How to complete this task: The records below are to be written out again, exactly as they appear.

#### Information

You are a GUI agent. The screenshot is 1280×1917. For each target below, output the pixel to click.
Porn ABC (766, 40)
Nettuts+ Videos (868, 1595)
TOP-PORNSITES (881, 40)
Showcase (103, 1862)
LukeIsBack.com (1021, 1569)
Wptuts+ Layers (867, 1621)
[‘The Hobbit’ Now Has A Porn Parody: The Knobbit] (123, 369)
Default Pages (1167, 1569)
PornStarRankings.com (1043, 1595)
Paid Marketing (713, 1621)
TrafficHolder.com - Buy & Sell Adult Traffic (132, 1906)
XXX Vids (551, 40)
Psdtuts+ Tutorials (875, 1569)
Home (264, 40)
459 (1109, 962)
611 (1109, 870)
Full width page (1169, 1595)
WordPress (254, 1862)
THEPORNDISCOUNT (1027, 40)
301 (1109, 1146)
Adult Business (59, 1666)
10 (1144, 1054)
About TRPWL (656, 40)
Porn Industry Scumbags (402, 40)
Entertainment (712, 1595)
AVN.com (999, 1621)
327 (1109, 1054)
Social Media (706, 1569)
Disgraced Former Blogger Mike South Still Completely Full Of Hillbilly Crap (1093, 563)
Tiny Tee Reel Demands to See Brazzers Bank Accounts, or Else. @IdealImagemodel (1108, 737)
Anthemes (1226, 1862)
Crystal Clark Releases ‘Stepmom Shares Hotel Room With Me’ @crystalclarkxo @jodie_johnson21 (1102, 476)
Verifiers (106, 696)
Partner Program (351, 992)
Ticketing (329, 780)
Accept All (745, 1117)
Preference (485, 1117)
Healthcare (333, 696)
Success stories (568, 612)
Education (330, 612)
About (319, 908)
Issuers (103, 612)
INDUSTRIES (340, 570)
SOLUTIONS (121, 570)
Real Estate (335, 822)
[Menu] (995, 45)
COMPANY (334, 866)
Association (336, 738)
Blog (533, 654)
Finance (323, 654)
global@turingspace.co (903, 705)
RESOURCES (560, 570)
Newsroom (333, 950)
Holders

########

Task result:
You are a GUI agent. The screenshot is 1280×1917. For each target below, output the pixel to click.
Porn ABC (766, 40)
Nettuts+ Videos (868, 1595)
TOP-PORNSITES (881, 40)
Showcase (103, 1862)
LukeIsBack.com (1021, 1569)
Wptuts+ Layers (867, 1621)
[‘The Hobbit’ Now Has A Porn Parody: The Knobbit] (123, 369)
Default Pages (1167, 1569)
PornStarRankings.com (1043, 1595)
Paid Marketing (713, 1621)
TrafficHolder.com - Buy & Sell Adult Traffic (132, 1906)
XXX Vids (551, 40)
Psdtuts+ Tutorials (875, 1569)
Home (264, 40)
459 (1109, 962)
611 (1109, 870)
Full width page (1169, 1595)
WordPress (254, 1862)
THEPORNDISCOUNT (1027, 40)
301 (1109, 1146)
Adult Business (59, 1666)
10 (1144, 1054)
About TRPWL (656, 40)
Porn Industry Scumbags (402, 40)
Entertainment (712, 1595)
AVN.com (999, 1621)
327 (1109, 1054)
Social Media (706, 1569)
Disgraced Former Blogger Mike South Still Completely Full Of Hillbilly Crap (1093, 563)
Tiny Tee Reel Demands to See Brazzers Bank Accounts, or Else. @IdealImagemodel (1108, 737)
Anthemes (1226, 1862)
Crystal Clark Releases ‘Stepmom Shares Hotel Room With Me’ @crystalclarkxo @jodie_johnson21 (1102, 476)
Verifiers (106, 696)
Partner Program (351, 992)
Ticketing (329, 780)
Accept All (745, 1117)
Preference (485, 1117)
Healthcare (333, 696)
Success stories (568, 612)
Education (330, 612)
About (319, 908)
Issuers (103, 612)
INDUSTRIES (340, 570)
SOLUTIONS (121, 570)
Real Estate (335, 822)
[Menu] (995, 45)
COMPANY (334, 866)
Association (336, 738)
Blog (533, 654)
Finance (323, 654)
global@turingspace.co (903, 705)
RESOURCES (560, 570)
Newsroom (333, 950)
Holders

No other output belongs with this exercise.